▶ **Problem statement**
Which lines below mention "list"? Pick each one out.

= Beginning of Section =

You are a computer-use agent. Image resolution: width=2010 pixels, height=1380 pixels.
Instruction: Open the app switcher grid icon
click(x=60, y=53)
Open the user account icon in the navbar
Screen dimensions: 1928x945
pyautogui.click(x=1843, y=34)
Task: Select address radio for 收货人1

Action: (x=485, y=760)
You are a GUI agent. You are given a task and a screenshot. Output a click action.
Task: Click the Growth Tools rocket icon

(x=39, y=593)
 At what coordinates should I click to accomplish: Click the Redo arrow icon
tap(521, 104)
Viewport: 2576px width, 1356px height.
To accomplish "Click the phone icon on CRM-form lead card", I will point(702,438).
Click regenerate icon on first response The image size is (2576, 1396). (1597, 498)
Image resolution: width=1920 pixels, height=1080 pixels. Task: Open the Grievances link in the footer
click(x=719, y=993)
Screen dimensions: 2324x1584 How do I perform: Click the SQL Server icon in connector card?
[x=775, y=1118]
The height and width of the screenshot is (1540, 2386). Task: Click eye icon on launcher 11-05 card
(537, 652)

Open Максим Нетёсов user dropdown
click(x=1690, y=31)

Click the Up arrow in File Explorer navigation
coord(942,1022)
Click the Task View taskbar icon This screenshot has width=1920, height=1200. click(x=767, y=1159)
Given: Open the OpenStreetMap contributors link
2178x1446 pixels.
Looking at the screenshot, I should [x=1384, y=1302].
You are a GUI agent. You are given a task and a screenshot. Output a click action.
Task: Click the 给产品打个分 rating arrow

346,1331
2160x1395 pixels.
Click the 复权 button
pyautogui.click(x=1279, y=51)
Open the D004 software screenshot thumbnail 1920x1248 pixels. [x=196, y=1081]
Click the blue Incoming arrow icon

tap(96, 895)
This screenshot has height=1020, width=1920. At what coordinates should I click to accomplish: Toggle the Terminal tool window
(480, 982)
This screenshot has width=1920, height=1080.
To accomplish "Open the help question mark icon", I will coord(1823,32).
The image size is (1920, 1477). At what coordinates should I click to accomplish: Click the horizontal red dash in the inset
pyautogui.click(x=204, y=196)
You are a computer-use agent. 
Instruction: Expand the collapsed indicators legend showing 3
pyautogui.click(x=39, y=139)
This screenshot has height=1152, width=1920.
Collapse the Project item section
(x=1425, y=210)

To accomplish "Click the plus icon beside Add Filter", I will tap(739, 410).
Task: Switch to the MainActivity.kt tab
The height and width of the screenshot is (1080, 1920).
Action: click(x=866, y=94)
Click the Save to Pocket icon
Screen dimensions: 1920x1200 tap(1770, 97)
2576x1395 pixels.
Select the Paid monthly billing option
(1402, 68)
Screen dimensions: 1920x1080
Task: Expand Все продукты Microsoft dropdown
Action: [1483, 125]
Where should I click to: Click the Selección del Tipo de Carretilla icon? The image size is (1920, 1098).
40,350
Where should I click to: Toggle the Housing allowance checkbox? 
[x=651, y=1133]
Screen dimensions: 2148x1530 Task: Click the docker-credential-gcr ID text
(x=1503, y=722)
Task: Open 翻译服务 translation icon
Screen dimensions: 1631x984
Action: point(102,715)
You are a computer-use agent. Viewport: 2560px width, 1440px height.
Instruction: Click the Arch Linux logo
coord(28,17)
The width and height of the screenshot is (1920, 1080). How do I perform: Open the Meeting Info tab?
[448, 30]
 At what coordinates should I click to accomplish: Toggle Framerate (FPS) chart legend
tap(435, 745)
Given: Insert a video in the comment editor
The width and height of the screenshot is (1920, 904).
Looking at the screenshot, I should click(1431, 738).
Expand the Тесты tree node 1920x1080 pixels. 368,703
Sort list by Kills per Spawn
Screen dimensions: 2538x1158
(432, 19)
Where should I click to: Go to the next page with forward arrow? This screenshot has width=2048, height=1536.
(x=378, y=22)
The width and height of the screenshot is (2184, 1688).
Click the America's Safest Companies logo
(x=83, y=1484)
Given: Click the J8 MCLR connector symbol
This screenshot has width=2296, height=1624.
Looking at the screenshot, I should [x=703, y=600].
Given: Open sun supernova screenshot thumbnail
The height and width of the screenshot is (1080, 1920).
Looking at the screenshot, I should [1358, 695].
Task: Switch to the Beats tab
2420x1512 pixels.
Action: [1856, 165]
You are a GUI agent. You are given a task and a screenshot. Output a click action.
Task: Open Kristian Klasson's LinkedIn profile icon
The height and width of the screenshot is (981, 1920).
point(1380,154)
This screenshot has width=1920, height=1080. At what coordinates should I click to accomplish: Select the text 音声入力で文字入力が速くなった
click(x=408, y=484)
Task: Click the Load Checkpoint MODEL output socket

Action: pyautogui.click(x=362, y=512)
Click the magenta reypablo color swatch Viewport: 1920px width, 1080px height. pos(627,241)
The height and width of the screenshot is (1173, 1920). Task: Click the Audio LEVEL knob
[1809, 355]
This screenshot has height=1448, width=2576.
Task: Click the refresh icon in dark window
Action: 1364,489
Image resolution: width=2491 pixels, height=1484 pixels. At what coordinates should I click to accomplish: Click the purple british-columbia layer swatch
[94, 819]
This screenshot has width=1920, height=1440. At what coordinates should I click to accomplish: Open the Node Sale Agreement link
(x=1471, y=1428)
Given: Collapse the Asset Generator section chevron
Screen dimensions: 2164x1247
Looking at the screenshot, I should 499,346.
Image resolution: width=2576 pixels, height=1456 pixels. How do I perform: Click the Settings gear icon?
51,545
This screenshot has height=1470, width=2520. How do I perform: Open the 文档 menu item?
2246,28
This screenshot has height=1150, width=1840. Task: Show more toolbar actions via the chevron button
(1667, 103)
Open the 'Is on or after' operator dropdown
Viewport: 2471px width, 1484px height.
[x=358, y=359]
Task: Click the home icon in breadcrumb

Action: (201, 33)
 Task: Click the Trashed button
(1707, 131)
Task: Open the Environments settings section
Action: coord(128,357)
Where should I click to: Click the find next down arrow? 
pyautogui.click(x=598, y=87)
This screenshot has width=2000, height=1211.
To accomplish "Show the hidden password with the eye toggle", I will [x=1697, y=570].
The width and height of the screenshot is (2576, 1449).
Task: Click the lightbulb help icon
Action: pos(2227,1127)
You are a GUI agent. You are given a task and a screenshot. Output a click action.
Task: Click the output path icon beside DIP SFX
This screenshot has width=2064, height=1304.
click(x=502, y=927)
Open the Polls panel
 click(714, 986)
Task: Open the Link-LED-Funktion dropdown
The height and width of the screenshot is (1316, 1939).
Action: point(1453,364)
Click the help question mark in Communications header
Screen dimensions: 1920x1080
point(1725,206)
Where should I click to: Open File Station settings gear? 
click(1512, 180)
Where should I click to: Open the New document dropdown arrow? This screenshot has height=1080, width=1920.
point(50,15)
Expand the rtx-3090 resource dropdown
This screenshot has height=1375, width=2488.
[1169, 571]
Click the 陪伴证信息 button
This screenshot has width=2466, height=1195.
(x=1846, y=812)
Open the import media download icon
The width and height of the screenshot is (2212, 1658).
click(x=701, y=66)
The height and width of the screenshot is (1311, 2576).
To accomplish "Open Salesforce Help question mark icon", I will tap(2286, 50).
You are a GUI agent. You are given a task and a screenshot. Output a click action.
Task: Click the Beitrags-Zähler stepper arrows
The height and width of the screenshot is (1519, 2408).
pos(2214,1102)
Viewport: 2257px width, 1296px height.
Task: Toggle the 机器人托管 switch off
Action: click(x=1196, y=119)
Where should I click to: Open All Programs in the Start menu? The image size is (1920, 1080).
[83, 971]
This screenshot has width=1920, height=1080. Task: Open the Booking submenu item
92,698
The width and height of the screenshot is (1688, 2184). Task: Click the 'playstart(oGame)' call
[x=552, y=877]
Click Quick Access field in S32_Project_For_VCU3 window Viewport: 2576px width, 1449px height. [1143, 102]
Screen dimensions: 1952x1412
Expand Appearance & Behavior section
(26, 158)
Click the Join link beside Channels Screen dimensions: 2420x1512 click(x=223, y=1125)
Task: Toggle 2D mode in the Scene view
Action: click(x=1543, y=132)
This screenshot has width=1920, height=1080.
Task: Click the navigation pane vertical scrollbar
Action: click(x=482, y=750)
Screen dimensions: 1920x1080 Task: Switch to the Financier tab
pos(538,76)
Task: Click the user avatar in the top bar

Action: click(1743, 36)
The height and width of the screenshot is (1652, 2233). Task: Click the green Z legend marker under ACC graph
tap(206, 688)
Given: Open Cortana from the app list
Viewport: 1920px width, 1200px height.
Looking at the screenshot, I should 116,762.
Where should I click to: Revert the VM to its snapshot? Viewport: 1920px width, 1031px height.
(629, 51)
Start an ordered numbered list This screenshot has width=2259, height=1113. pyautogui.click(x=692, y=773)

= End of Section =

▶ **Exercise result**
Sort list by Kills per Spawn
Given: Open Cortana from the app list
Start an ordered numbered list This screenshot has width=2259, height=1113. pyautogui.click(x=692, y=773)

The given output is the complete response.